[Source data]
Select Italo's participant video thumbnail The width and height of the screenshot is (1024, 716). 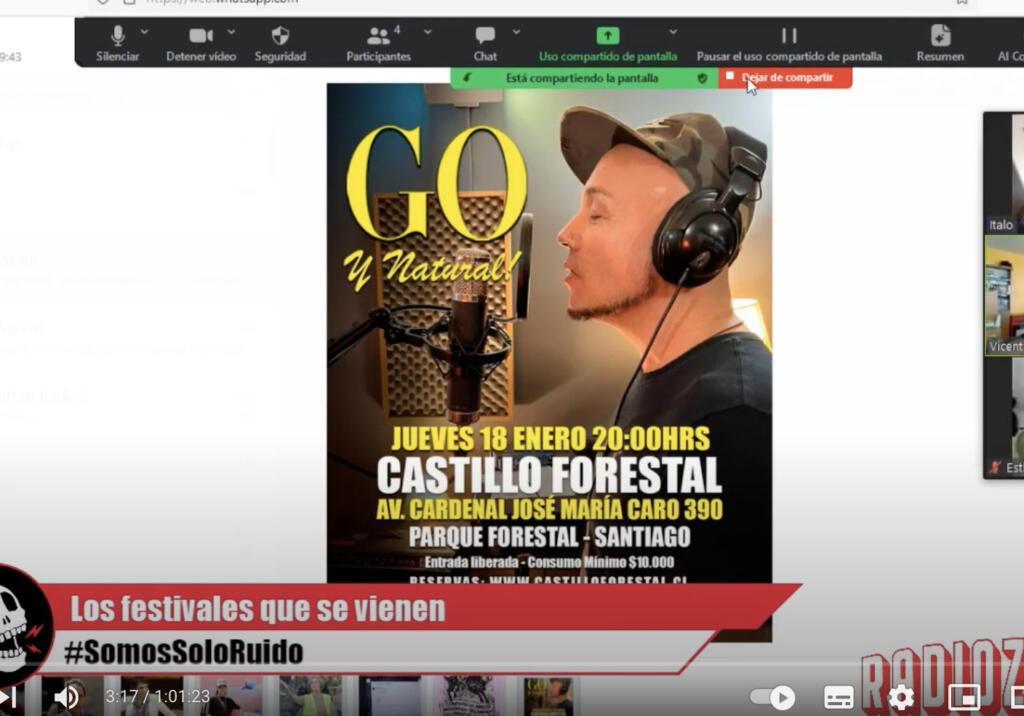[x=1004, y=173]
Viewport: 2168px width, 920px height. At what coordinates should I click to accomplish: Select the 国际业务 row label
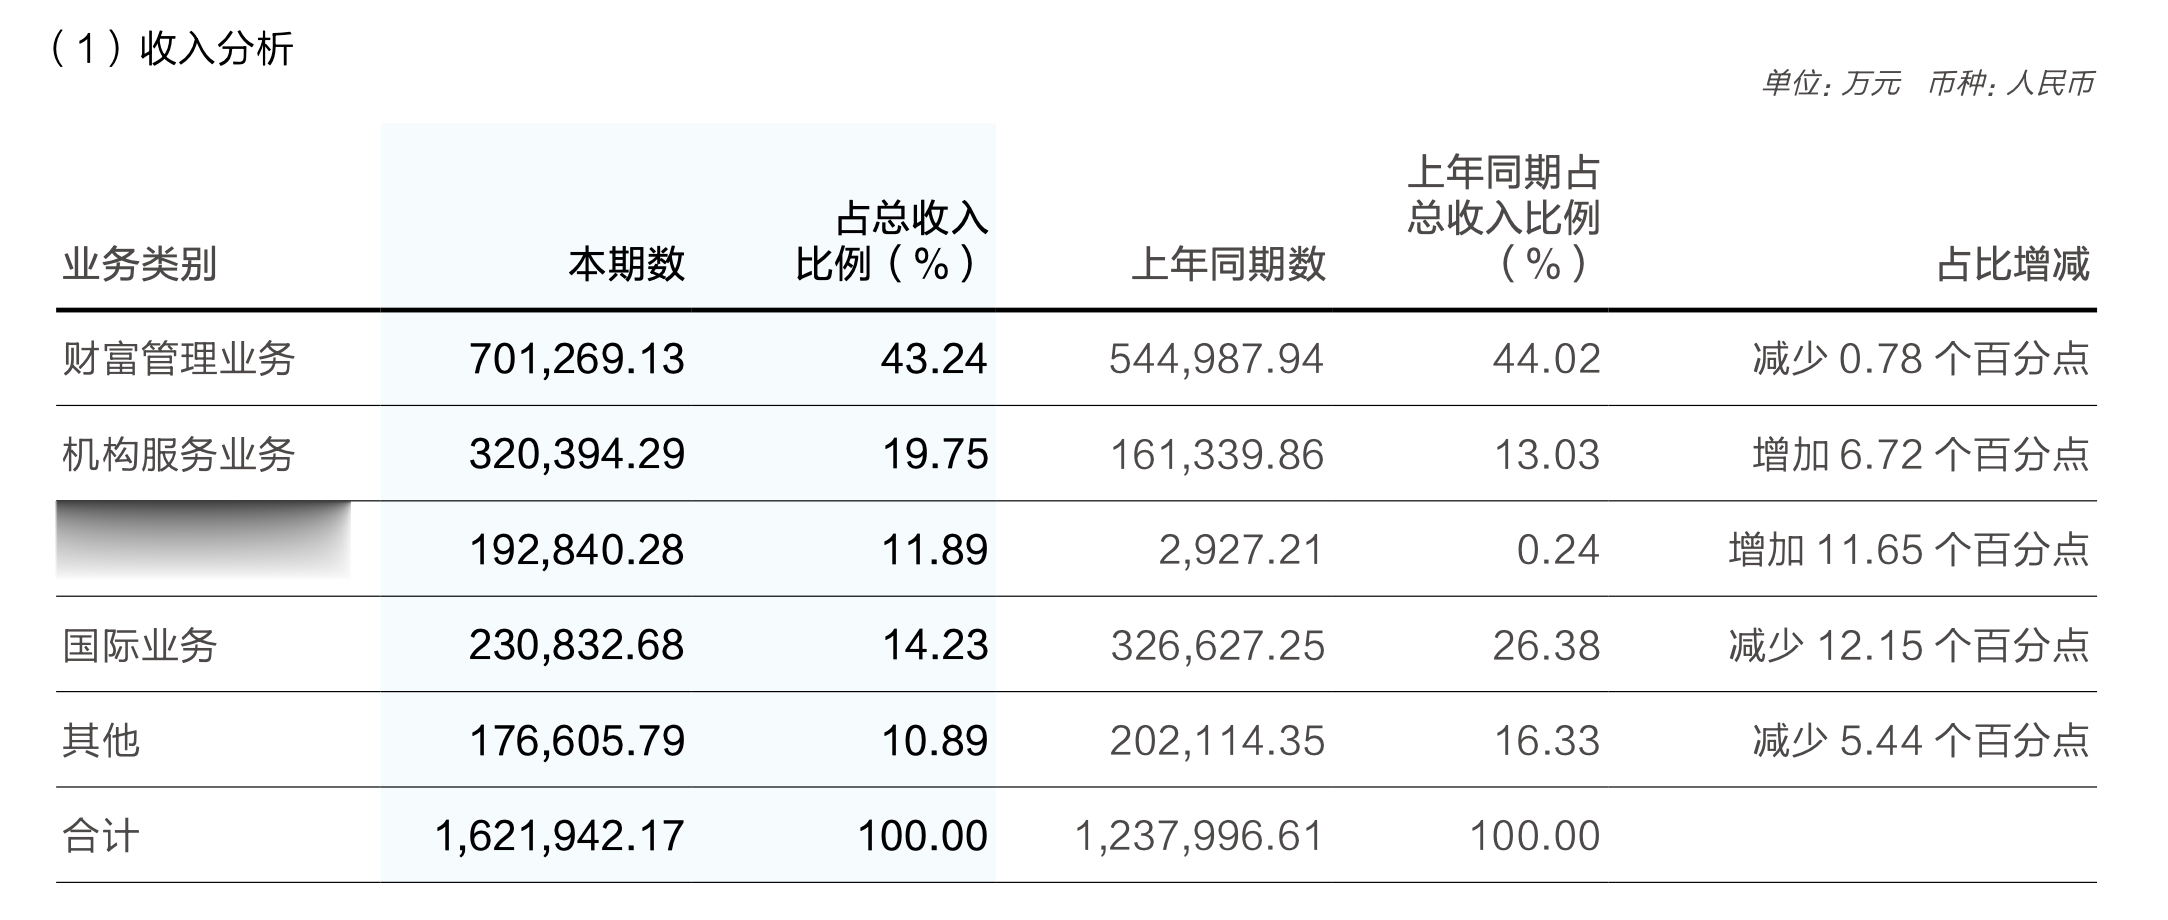(x=140, y=646)
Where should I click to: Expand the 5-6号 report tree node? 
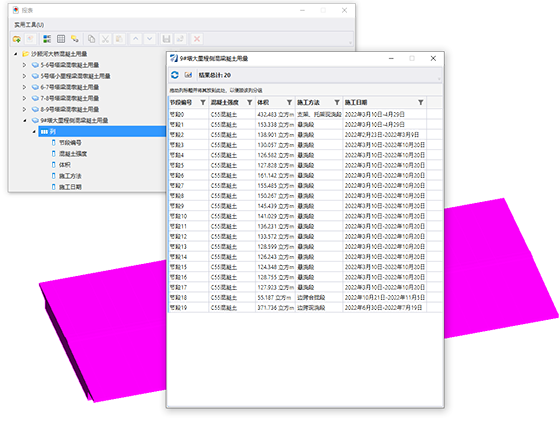(24, 65)
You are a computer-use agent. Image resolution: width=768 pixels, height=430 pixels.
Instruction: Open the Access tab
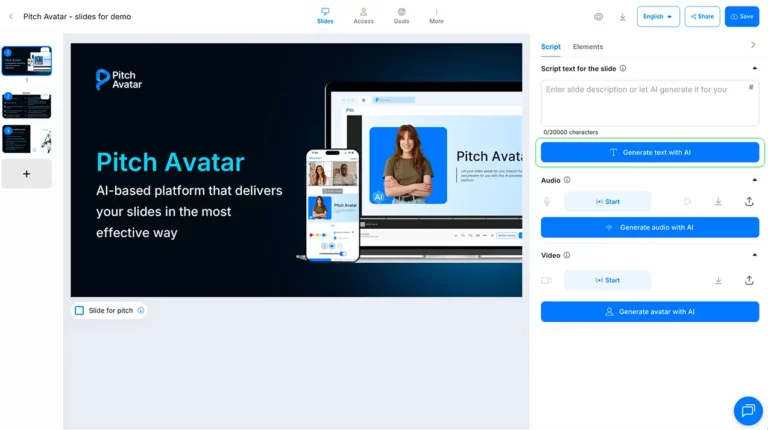tap(363, 15)
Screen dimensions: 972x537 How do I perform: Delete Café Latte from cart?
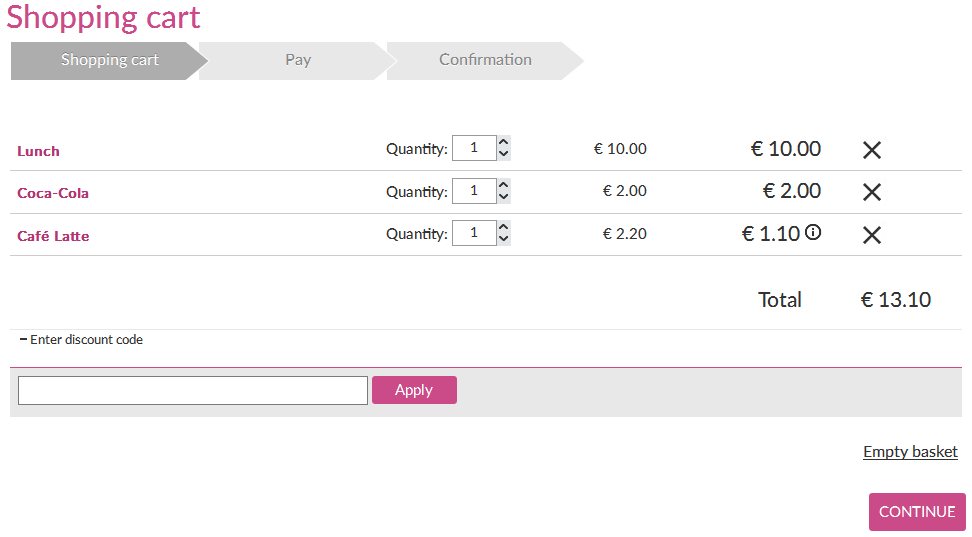[872, 235]
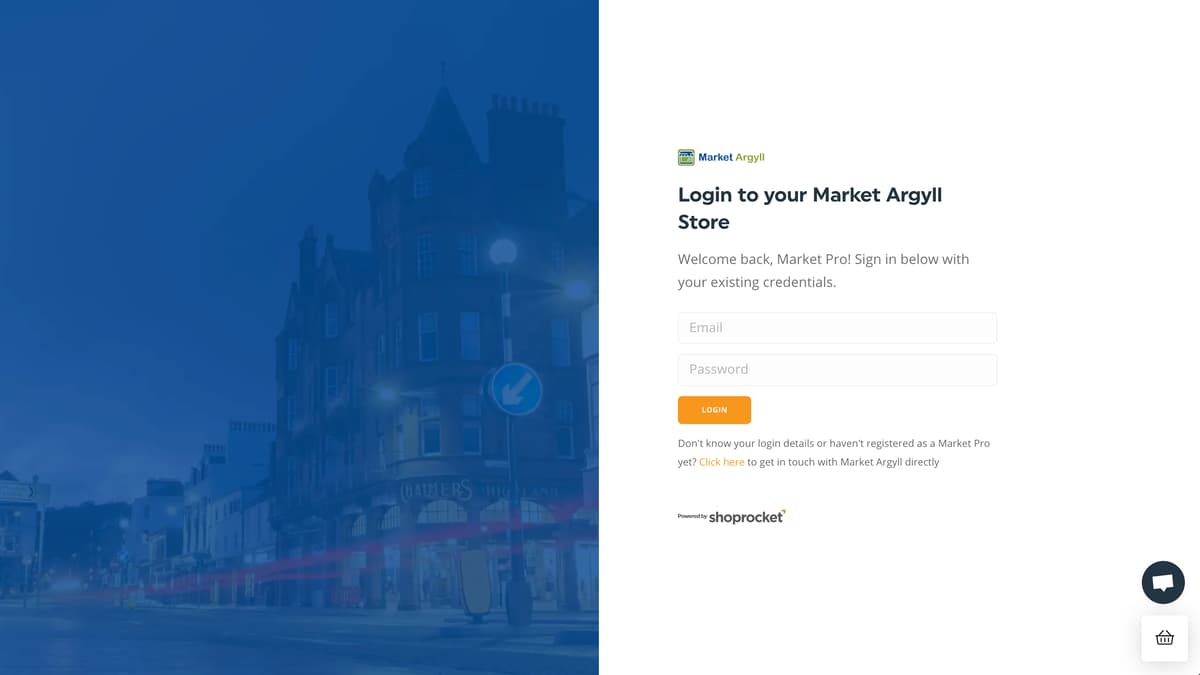Open the chat speech bubble widget
This screenshot has width=1200, height=675.
pyautogui.click(x=1163, y=582)
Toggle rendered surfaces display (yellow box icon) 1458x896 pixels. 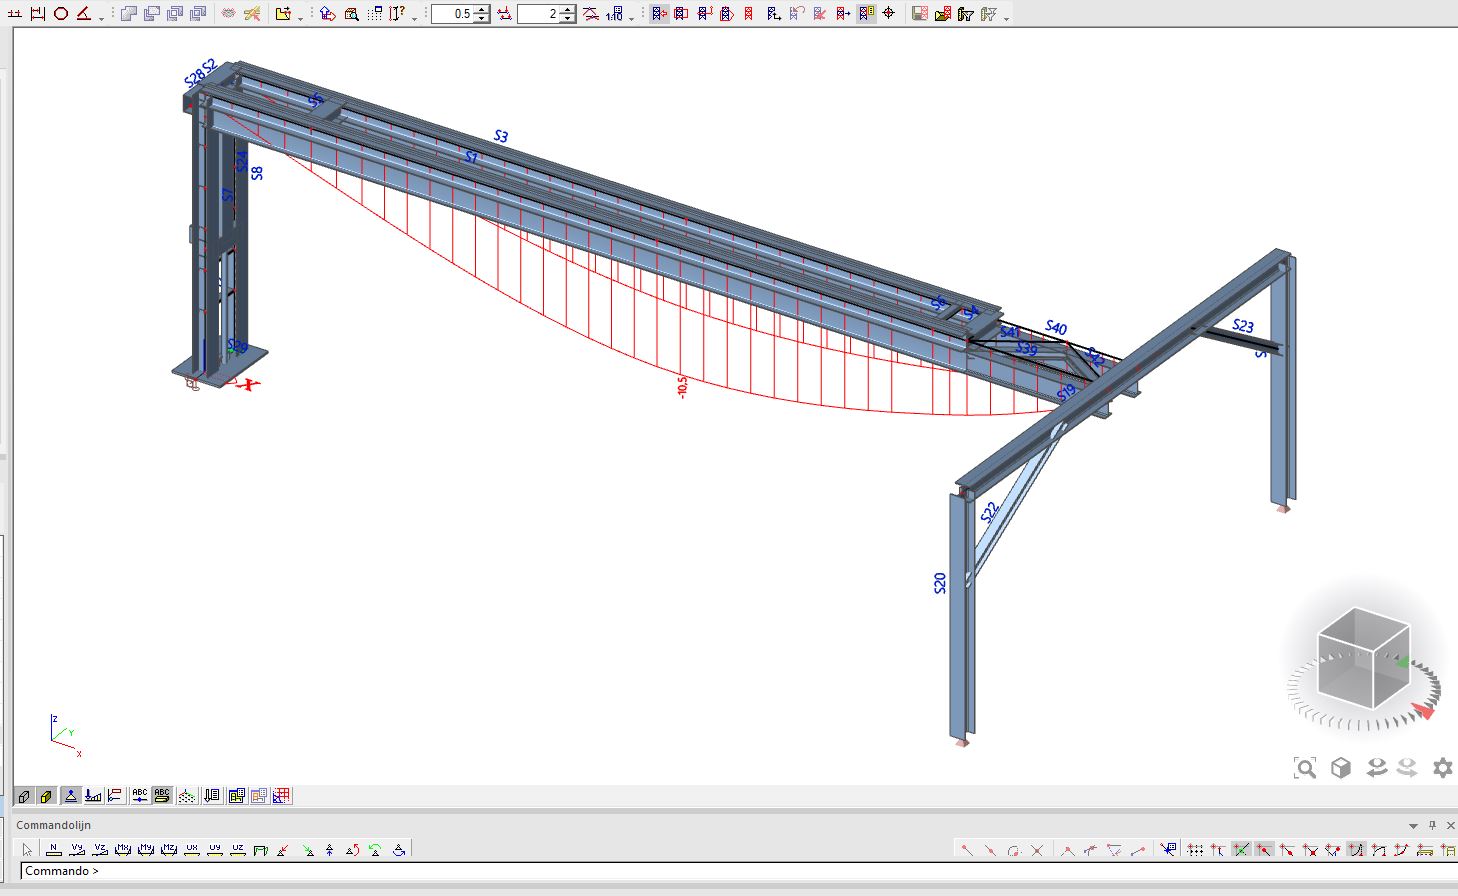[47, 796]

**Task to complete:** Recast the lines beginning with the one that contains "You are a computer-use" and running through the one that contains "pyautogui.click(x=1163, y=582)" as a Markdown table with the columns Row and Line, skipping any blank lines. Leave the pictures out of the table.

**Reply to the exercise:**
| Row | Line |
|---|---|
| 1 | You are a computer-use agent. Image resolution: width=768 pixels, height=430 pixels. |
| 2 | Instruction: Open the Access tab |
| 3 | tap(363, 15) |
| 4 | Screen dimensions: 972x537 How do I perform: Delete Café Latte from cart? |
| 5 | [872, 235] |
| 6 | Open the chat speech bubble widget |
| 7 | This screenshot has width=1200, height=675. |
| 8 | pyautogui.click(x=1163, y=582) |